Ślusarek poinformował, że przed sądem - w imieniu swoich klientów - domagać się będzie od PiS natychmiastowego zaprzestania rozpowszechniania spotu z fragmentami reklamówki PO, a także przeprosin i ewentualnie odszkodowania finansowego.

"Nie chcemy być utożsamiani z PiS"

Aktorem grającym w spocie PO syna Pani Ani jest Krystian Kostow, który ma umowę z agencją "Face to Face" Piotra Kwiatkowskiego. - W oczywisty sposób zostały naruszone prawa do wizerunku Krystiana.

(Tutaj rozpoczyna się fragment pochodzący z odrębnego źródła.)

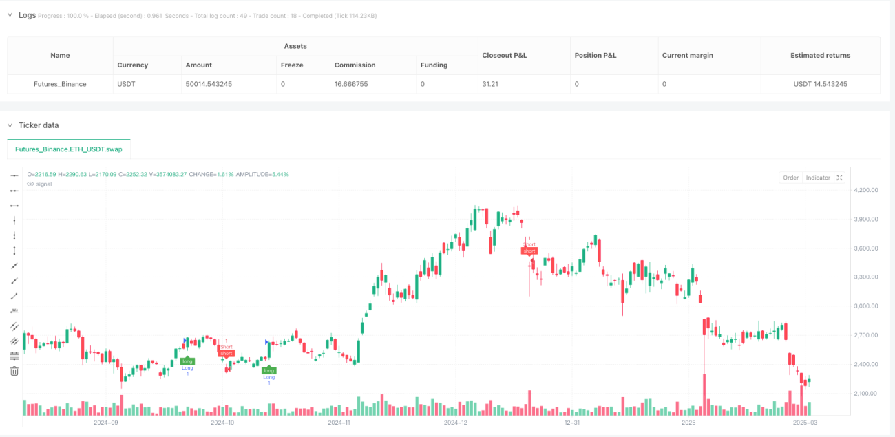Select the parallel channel lines tool
The height and width of the screenshot is (437, 895).
14,326
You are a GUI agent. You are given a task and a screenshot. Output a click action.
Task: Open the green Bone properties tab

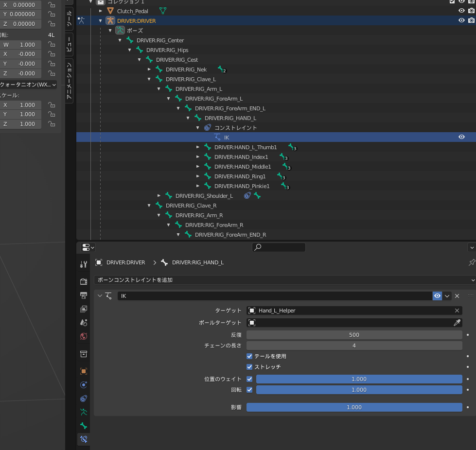(84, 426)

Z tego co wiemy Banana Split zajmuje się sprawą - powiedział Kwiatkowski.

Jak dodał, mama Krystiana, Aneta Kostow popiera Platformę i nie życzy sobie, aby jej syna w jakikolwiek sposób utożsamiano z PiS. Dlatego też niewykluczone jest, że sama złoży pozew z powództwa cywilnego przeciwko partii Jarosława Kaczyńskiego.

Robert Mazurkiewicz w spocie PO zagrał lekarza. - Podpisałem już pełnomocnictwo mecenasowi, który będzie się domagał zadośćuczynienia. Początkowo chciałem sam pójść do sądu, ale producent spotu firma Banana Split poinformowała mnie, że podjęła kroki prawne w tej sprawie. Po pierwsze, wykorzystano mój wizerunek, po drugie - wykorzystano autorskie wykonanie roli, a po trzecie - poniosłem straty moralne. W żaden sposób nie identyfikuję się z PiS i nie chcę być utożsamiany z tą partią - powiedział Mazurkiewicz.

"PiS mogłoby mieć pretensje do PO"

Wiceszef sztabu wyborczego PiS Joachim Brudziński ocenił w rozmowie z PAP, że zarzuty są niezasadne, bo fragmenty spotu PO zostały wykorzystane "na prawach cytatu". - Te osoby - skoro zagrały w spocie - udzieliły swojego wizerunku i muszą się liczyć z tym, że na prawach cytatu spot może być użyty - powiedział. Jego zdaniem, jest to zgodne z prawem autorskim.

Brudziński podkreślił, że w spocie PiS nie sugeruje, że osoby te w jakiś sposób popierają PiS. - Równie dobrze moglibyśmy mieć pretensję do PO, że bez zgody samego zainteresowanego wykorzystali wizerunek naszego lidera w swoim spocie - dodał.